Magnetization Plateaux by Reconstructed Quasi-spinons in a Frustrated Two-Leg Spin Ladder under a Magnetic Field

TL;DR

This study investigates magnetization plateaux in a frustrated two-leg spin ladder under magnetic fields, revealing reconstructed quasi-spinons and novel plateau states that differ from traditional Bose-Einstein condensation models.

Contribution

It introduces a new understanding of magnetization plateaux via reconstructed quasi-spinons in a frustrated spin ladder, highlighting different mechanisms from conventional theories.

Findings

Magnetization plateaux at 1/3, 1/2, and 2/3 due to frustration.

Plateau at 1/2 as a valence bond solid of quasi-spinons.
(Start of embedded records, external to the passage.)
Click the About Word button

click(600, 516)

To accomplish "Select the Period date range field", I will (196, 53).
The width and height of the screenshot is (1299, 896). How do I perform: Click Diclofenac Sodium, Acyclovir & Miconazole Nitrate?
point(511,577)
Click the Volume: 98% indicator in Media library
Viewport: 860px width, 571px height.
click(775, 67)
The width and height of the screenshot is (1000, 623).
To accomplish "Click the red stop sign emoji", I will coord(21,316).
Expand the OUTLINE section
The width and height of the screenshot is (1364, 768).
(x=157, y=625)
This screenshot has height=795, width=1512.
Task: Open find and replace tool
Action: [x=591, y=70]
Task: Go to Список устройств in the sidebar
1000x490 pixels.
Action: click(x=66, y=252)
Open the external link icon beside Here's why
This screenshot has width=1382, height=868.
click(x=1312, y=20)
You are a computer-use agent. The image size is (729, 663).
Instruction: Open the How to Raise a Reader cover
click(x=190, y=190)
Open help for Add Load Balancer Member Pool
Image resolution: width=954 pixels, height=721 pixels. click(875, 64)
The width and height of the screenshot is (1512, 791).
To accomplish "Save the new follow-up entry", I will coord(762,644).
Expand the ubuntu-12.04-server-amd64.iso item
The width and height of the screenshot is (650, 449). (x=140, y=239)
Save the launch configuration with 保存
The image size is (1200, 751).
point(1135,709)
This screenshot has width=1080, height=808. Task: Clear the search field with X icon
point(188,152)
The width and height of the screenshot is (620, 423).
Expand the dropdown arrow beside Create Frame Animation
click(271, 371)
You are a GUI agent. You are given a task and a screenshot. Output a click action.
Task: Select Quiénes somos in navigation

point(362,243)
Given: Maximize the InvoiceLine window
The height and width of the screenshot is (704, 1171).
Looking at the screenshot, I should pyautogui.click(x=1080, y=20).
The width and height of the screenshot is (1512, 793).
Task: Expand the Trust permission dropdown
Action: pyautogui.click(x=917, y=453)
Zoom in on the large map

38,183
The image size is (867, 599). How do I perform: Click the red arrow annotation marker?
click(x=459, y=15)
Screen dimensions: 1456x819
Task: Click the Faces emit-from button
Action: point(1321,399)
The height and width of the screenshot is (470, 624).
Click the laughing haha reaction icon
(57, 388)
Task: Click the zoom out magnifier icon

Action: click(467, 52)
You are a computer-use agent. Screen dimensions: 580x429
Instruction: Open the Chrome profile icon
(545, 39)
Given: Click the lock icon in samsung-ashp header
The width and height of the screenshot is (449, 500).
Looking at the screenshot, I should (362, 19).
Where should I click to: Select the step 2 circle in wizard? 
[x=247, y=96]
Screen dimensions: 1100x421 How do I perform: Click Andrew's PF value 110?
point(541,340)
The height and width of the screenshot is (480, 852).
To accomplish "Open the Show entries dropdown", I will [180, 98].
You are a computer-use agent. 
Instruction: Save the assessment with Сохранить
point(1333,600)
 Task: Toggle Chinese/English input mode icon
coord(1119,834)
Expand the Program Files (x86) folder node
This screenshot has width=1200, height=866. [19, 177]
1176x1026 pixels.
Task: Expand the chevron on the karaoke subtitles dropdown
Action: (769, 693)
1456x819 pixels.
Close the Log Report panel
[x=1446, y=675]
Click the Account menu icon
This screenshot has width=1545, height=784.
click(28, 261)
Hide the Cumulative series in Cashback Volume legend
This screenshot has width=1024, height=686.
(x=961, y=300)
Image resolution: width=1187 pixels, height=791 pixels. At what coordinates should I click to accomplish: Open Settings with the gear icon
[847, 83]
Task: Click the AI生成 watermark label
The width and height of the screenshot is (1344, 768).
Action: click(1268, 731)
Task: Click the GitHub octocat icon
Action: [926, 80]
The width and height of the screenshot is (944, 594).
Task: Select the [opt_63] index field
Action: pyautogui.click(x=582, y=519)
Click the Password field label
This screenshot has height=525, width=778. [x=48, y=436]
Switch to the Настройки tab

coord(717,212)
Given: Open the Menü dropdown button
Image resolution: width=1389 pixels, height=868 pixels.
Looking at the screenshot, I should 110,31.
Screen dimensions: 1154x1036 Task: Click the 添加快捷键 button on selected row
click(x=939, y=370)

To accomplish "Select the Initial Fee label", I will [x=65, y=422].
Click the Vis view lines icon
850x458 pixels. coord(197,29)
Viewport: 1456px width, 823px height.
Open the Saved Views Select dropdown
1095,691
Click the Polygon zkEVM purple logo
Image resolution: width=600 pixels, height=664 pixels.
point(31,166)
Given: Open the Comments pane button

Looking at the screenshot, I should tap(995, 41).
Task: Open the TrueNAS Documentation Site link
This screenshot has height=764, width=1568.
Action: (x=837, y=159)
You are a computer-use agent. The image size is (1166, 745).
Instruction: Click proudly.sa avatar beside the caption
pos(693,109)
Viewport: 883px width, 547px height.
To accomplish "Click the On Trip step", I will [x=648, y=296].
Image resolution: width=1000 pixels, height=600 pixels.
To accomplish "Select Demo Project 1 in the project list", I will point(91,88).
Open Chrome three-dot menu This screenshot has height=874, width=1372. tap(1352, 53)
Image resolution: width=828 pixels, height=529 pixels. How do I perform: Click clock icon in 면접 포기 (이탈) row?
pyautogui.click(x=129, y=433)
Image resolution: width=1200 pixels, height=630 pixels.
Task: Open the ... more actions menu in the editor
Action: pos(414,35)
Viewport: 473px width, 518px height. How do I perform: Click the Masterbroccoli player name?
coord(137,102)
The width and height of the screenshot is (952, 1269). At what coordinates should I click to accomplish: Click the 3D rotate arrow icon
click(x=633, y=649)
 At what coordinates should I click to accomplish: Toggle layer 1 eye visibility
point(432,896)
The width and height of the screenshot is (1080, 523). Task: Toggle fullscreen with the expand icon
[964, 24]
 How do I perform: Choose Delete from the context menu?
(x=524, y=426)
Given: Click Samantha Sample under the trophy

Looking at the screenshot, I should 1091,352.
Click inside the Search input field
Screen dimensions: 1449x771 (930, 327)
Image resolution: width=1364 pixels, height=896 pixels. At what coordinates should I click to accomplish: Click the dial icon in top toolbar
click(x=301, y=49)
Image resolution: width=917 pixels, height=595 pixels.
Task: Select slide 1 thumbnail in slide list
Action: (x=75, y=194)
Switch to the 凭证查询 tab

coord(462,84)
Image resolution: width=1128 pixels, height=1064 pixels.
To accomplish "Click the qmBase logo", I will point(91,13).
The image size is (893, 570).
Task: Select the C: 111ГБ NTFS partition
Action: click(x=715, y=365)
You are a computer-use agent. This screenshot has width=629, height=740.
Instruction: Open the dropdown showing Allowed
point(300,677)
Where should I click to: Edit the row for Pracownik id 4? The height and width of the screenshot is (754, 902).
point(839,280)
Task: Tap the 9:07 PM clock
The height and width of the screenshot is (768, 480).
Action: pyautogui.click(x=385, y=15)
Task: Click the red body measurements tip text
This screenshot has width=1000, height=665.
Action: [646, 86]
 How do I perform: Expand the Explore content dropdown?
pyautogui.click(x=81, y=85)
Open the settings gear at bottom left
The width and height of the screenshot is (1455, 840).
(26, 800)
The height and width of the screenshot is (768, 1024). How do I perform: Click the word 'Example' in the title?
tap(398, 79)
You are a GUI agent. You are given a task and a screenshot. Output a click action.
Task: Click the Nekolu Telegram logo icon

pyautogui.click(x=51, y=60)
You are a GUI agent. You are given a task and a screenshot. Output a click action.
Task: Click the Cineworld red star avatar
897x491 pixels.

Plateaux at 1/3 and 2/3 linked to quasi-spinons forming soliton lattices.

Abstract

The quantum phase transitions induced by a magnetic field are theoretically studied in a frustrated two-leg spin ladder. Using the density-matrix renormalization-group method, we find some magnetic phase transitions and plateaux in two different cases of strong and weak rung couplings. With the strong rung coupling, the three magnetization plateaux are found at 1/3, 1/2, and 2/3 due to the frustration. Those can be understood in terms of a quasi-spinon reconstructed from the singlet and the triplets of spins on a rung. The plateau at 1/2 corresponds to the valence bond solid of the quasi-spinons, while the plateaux at 1/3 and 2/3 can be associated with the array of quasi-spinons such as soliton lattice. This is different from the usual Bose-Einstein-condensation picture of triplons. Our results will be useful to understand magnetization curves in BiCu$_2$PO$_6$.